Outline the causes of coronary thrombosis. Application: Causes and consequences of blood clot formation in coronary arteries.
Thrombosis (coronary or otherwise) is caused by atherosclerosis. Atherosclerosis is a disease in which a waxy substance called plaque builds up inside the arteries. Over time, the plaque may cause the vessel to rupture. Platelets clump together to form a clot at the site of the damage.
Explain the role of various proteins in the immune defense against pathogens. Essential Idea: The human body has structures and processes that resist the continuous threat of invasion by pathogens.
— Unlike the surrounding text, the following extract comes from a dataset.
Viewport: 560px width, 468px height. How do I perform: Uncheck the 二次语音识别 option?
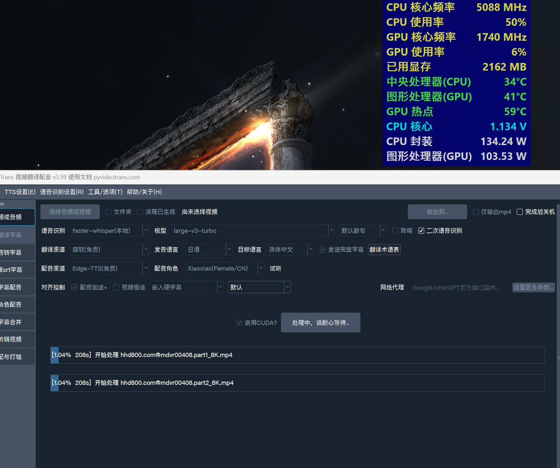[421, 231]
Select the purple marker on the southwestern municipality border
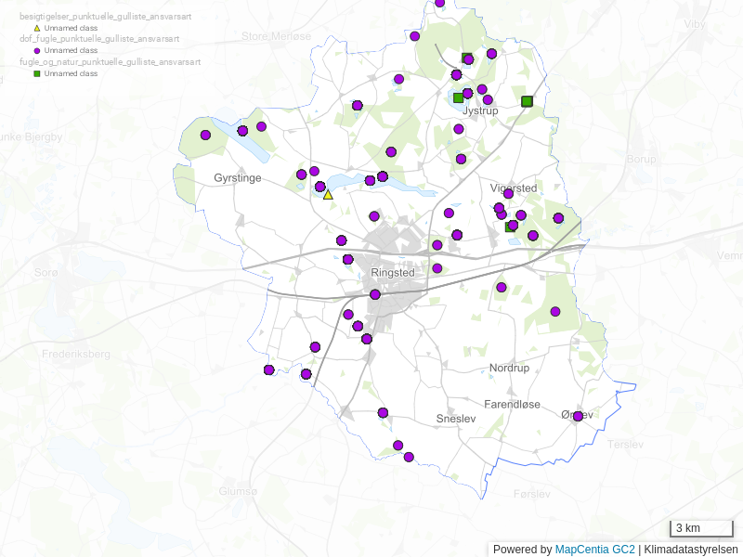The image size is (743, 557). click(269, 369)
Various proteins are involved in the immune defense against pathogens. For example: Clotting Factors Clotting factors are proteins that catalyze the blood clotting process. For example, thrombin is an enzyme that converts fibrinogen to fibrin. Fibrin is a protein that forms a mesh around a platelet plug that forms a clot and prevents the entry of pathogen into the blood. Antibodies Immunoglobulins are antibodies. Antibodies are proteins made by plasma B cells that are specific to certain an antigens. Once an antibody binds to an antigen, it inactivates the antigen. Digestive Enzymes Lysozyme is an enzyme that catalyzes the destruction of the cell walls of certain bacteria. There are also enzymes in the lysosome of phagocytic white blood cells digest the pathogens that have been phagocytosed by the cell.
Outline the function of phagocytic white blood cells in defense against pathogens. Understanding: Ingestion of pathogens by phagocytic white blood cells gives non-specific immunity to diseases.
White blood cells called macrophages are phagocytic cells that engulf and digest pathogens. These cells participate in the non-specific immune system response and therefore do not differentiate between types of pathogens (the cells do have the ability to discern between what is self and what is non-self). Phagocytic macrophages are able to leave the blood and squeeze through pores in the capillaries. They extend pseudopods around the pathogens. The pseudopods eventually surround the pathogen and engulf it, enclosing it in a phagosome. The phagosome merges with the cell's lysosome. Enzymes within the lysosome then digest the pathogen. Waste material is expelled via exocytosis.